### Directions for this task:
Your copy runs from the line containing "Where should I" through the last line of the listing, both included. Restate those lines word for word and leave out pictures.

▽

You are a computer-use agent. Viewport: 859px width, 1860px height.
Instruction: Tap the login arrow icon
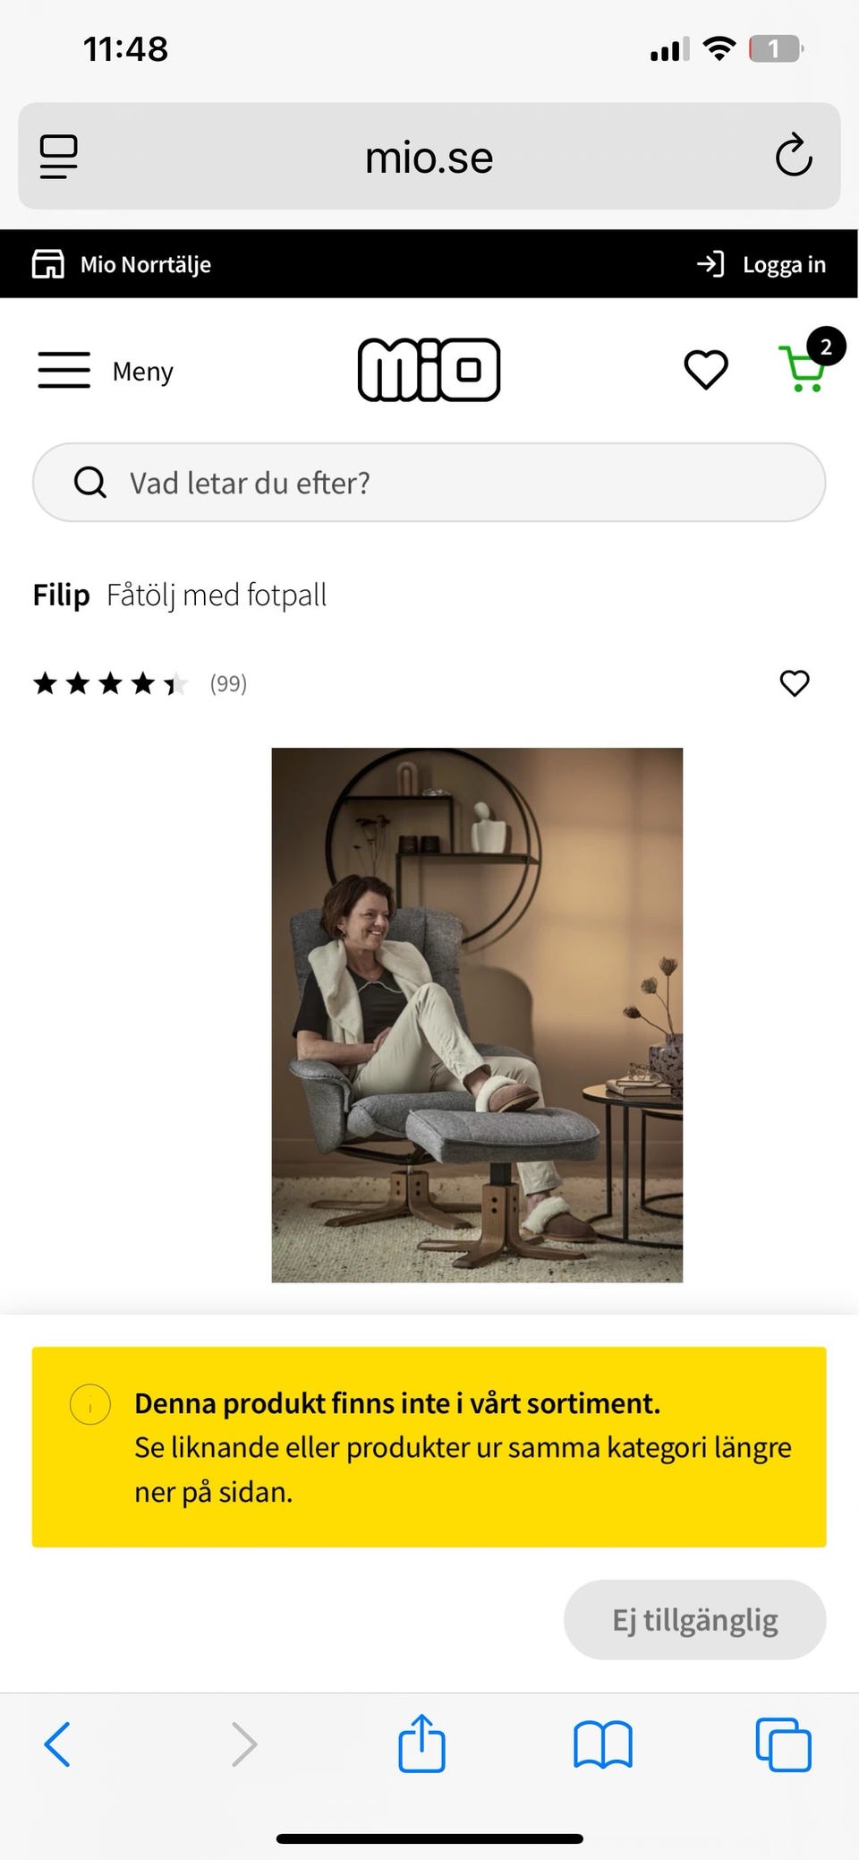coord(710,263)
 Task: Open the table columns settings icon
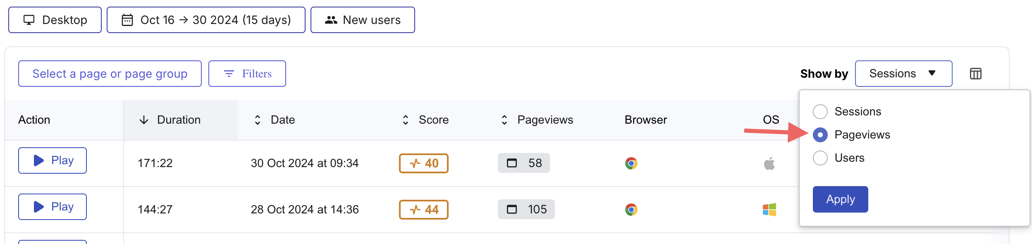pyautogui.click(x=975, y=74)
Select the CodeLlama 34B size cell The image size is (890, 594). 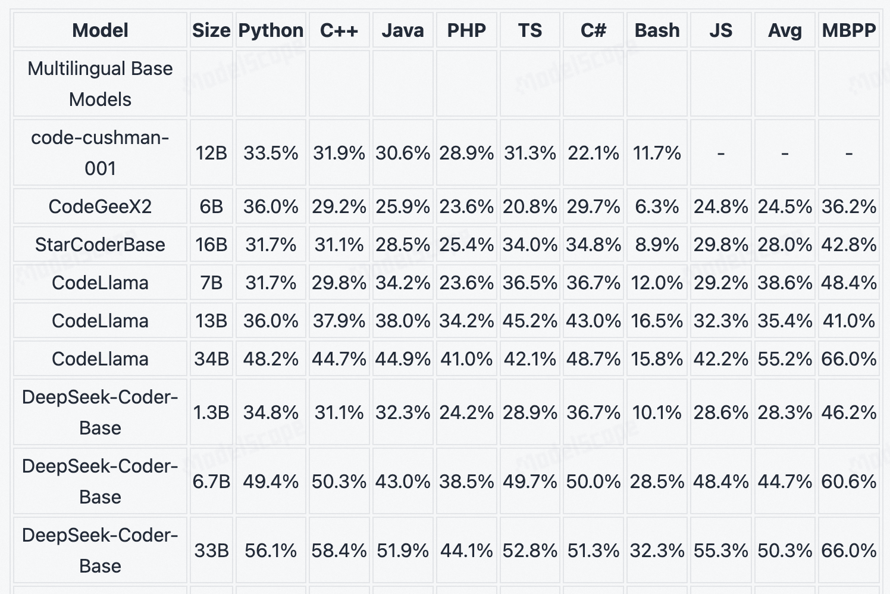point(211,359)
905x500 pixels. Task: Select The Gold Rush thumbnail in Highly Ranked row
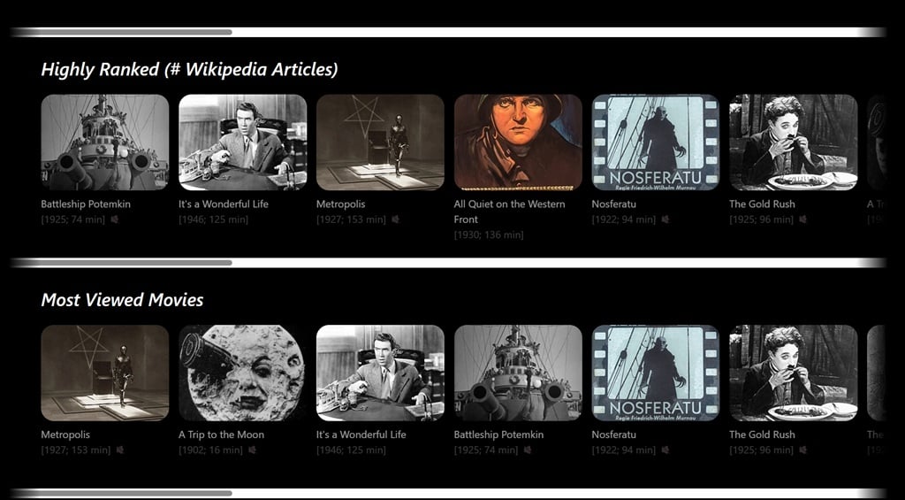coord(793,142)
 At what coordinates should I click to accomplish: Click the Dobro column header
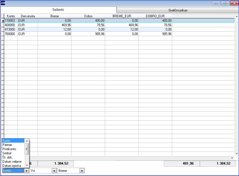88,16
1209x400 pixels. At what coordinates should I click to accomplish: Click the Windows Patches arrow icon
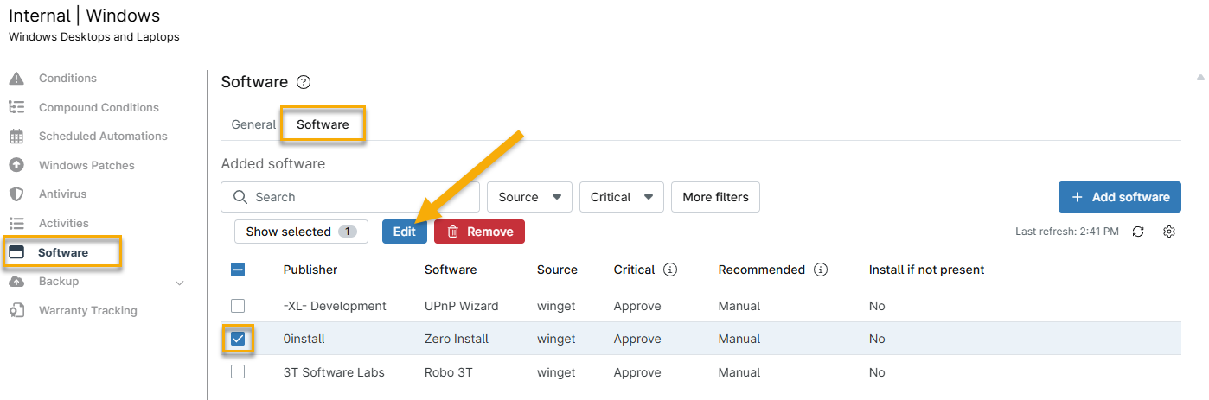[16, 165]
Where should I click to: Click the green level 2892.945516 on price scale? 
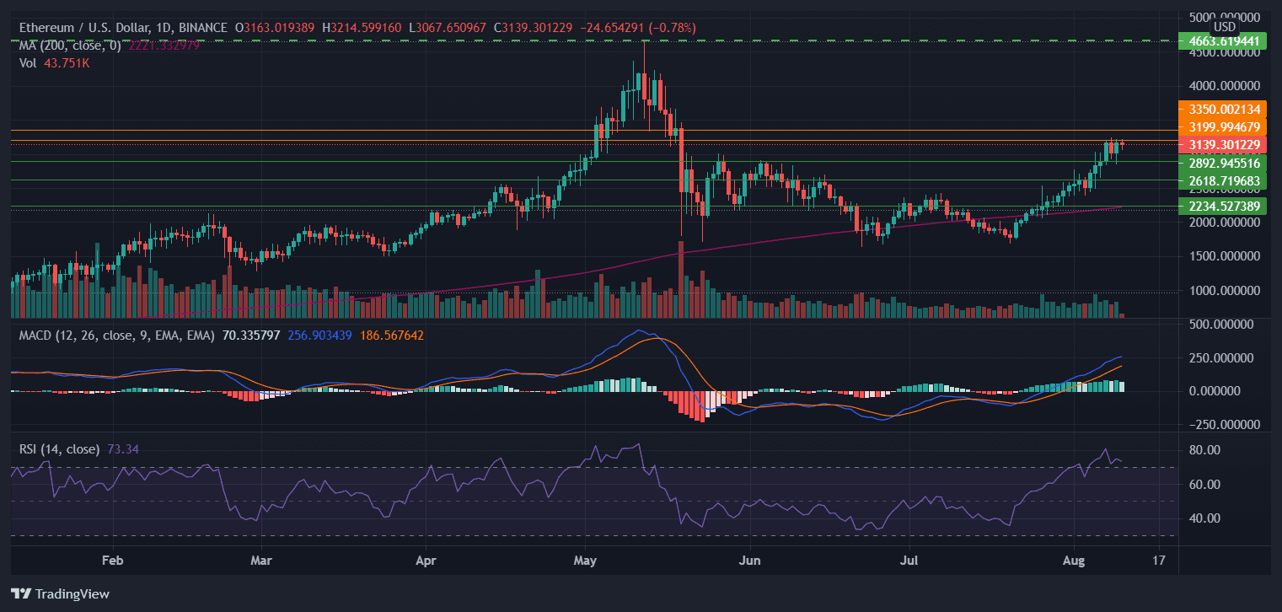click(1222, 164)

△

### Response area:
Where should I click to: Click the green level 2892.945516 on price scale? 
click(1222, 164)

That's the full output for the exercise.